Following the Microsoft and Oculus’ OpenXR support, it is now possible for developers to submit their OpenXR apps to the Oculus Store. The new Minecraft rendering engine RenderDragon is also leveraging the OpenXR platform as a basis for its desktop virtual reality support. In the meantime, Microsoft has already released an OpenXR-compliant runtime for its HoloLens 2 headset.
OpenXR is a royalty-free open standard that was built to make it possible for AR and VR developers to build platform-agnostic content that can run across a multiplicity of devices. It is already supported by some of the leading tech (including) VR heavyweights.
Developers wishing to begin new OpenXR-conformant apps and content can take their creations through OpenXR open-source conformance tests to aid them in their development efforts.
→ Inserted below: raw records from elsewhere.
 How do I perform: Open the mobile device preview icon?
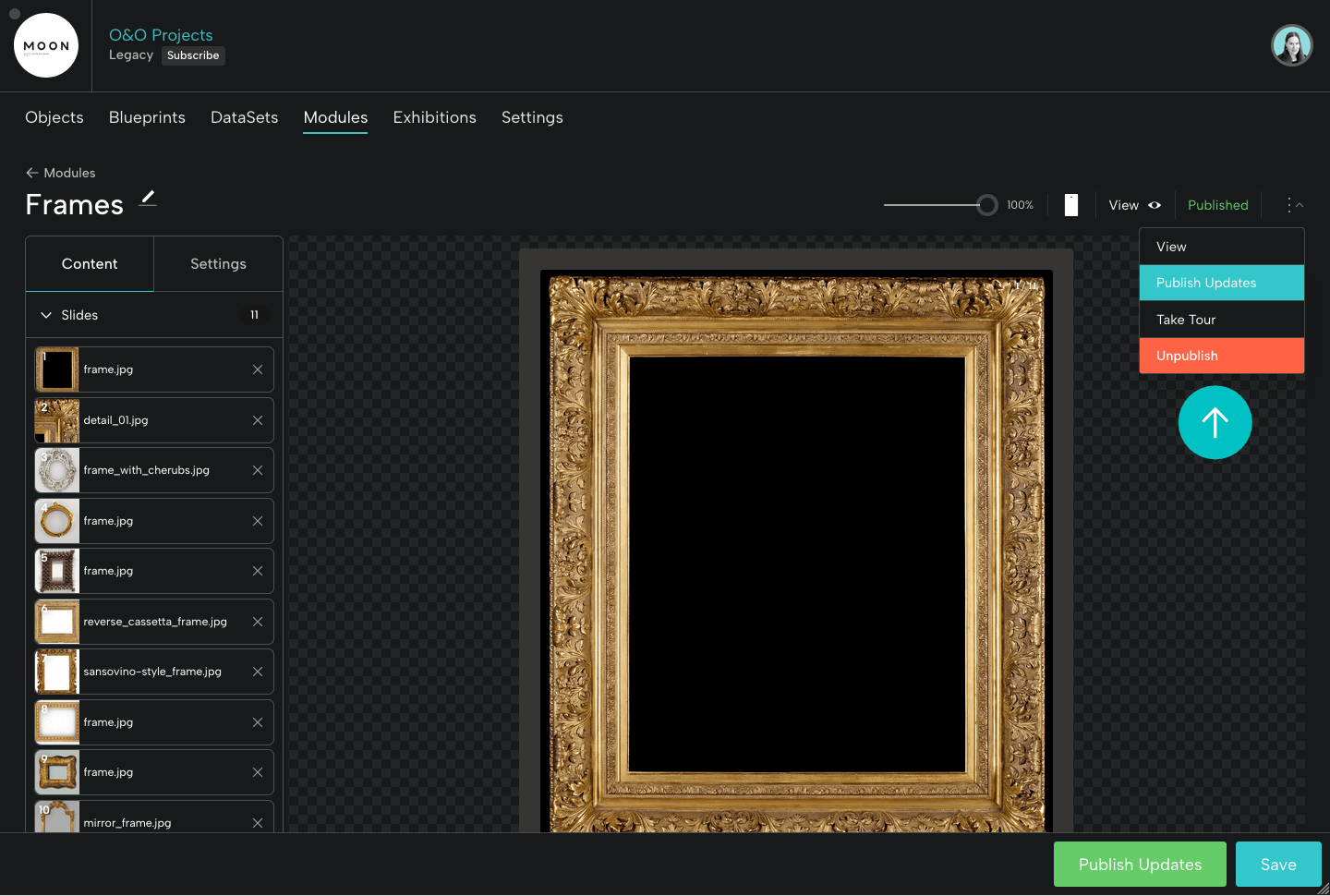pos(1070,204)
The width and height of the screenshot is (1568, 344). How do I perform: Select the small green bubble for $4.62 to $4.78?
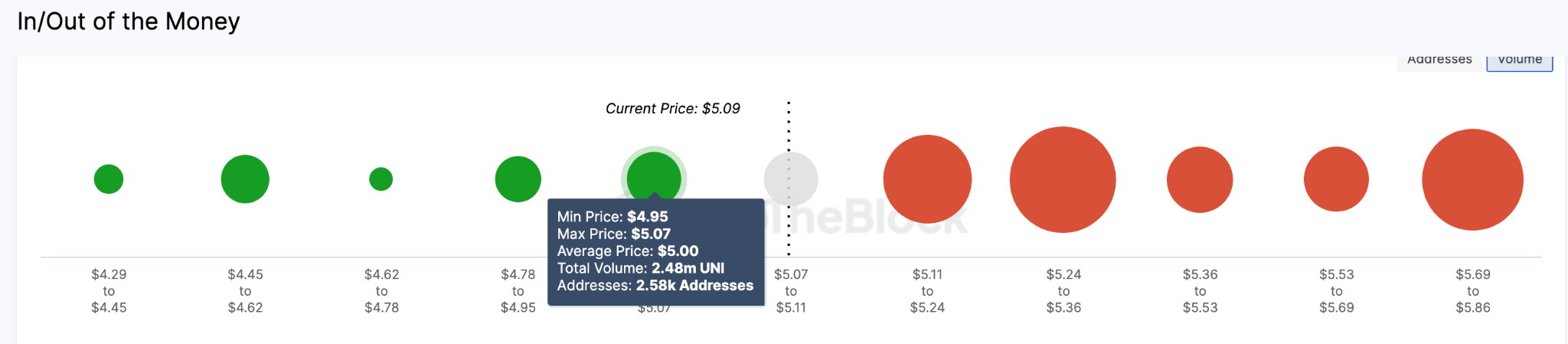click(381, 179)
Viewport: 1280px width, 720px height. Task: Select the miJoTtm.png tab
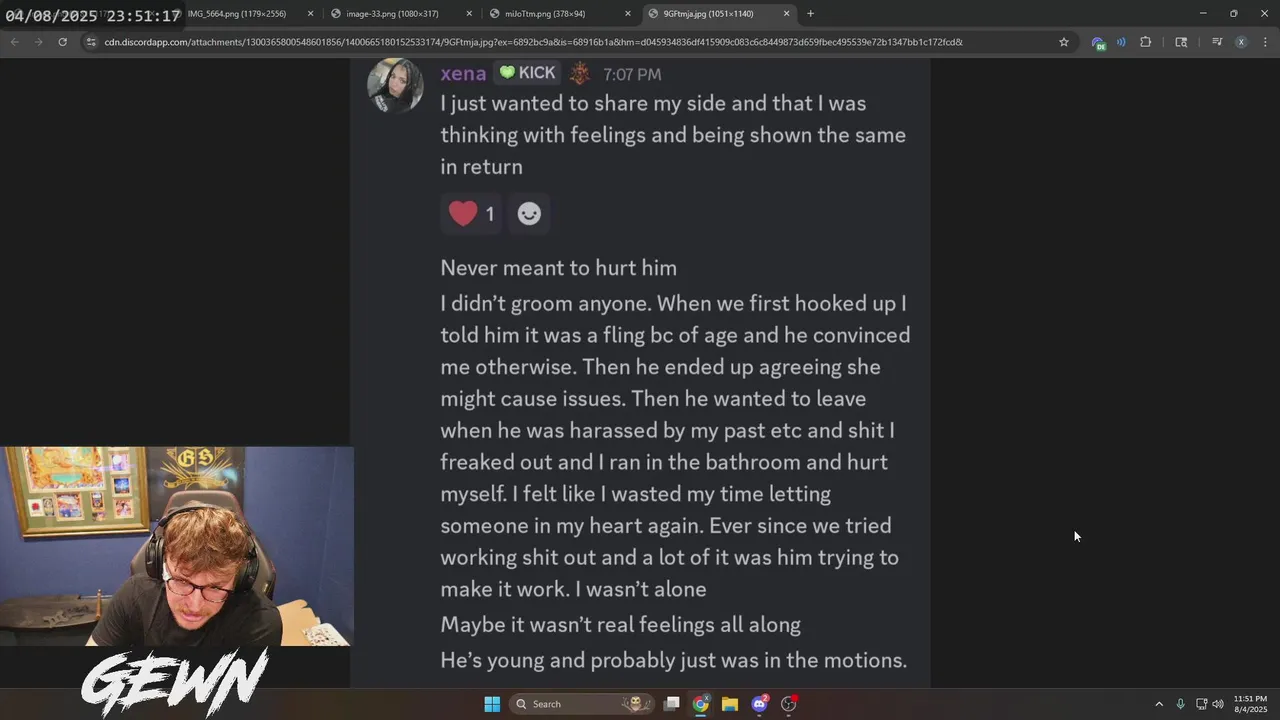coord(556,14)
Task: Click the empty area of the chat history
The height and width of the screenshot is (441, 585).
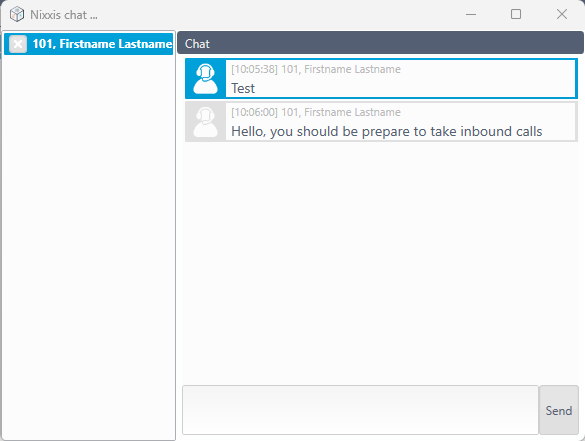Action: (381, 261)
Some of these tests are already available on Github under the Apache 2.0 license. The test suite allows any developer to send their open-source conformance test results so as to ensure that their products conform to the open standard regardless of whether they are Khronos Group members and based on this, they can subsequently become an OpenXR Early Adopter.
Apart from Oculus and Microsoft, other early implementers of the OpenXR open standard include various open-source products like Google’s Chromium81, the 3D creation suite Blender 2.83 and Varjo. Valve has previously unveiled an OpenXR developer preview implementation for SteamVR.
Cross-vendor hand and eye tracking extensions will considerably improve support for the two technologies. Another early adopter is Ultraleap which has launched a preview OpenXR integration for its hand-tracking technology.
According to the OpenXR Working Group chair Brent Insko, the Khronos Group has been putting “tremendous effort” to ensure OpenXR conformance testing which will lead to a “truly reliable cross-platform API”. The working group is currently encouraging OpenXR implementers to use these tests towards their own development and to consider making contributions towards additional tests which will further help in reducing cross-vendor variability. Insko continued that the release of the conformance tests along with the working group’s launch of the Adopters Program has widened the availability of OpenXR across multiple devices and expanded its use in large open-source projects, readying the OpenXR platform for “the next wave of adoption and deployment”.
There have also been some wins on the content front with Minecraft’s adoption of OpenXR in its desktop VR product further reinforcing Microsoft’s commitment to ensure OpenXR success. This could open the path for the rollout of Minecraft VR in various other devices.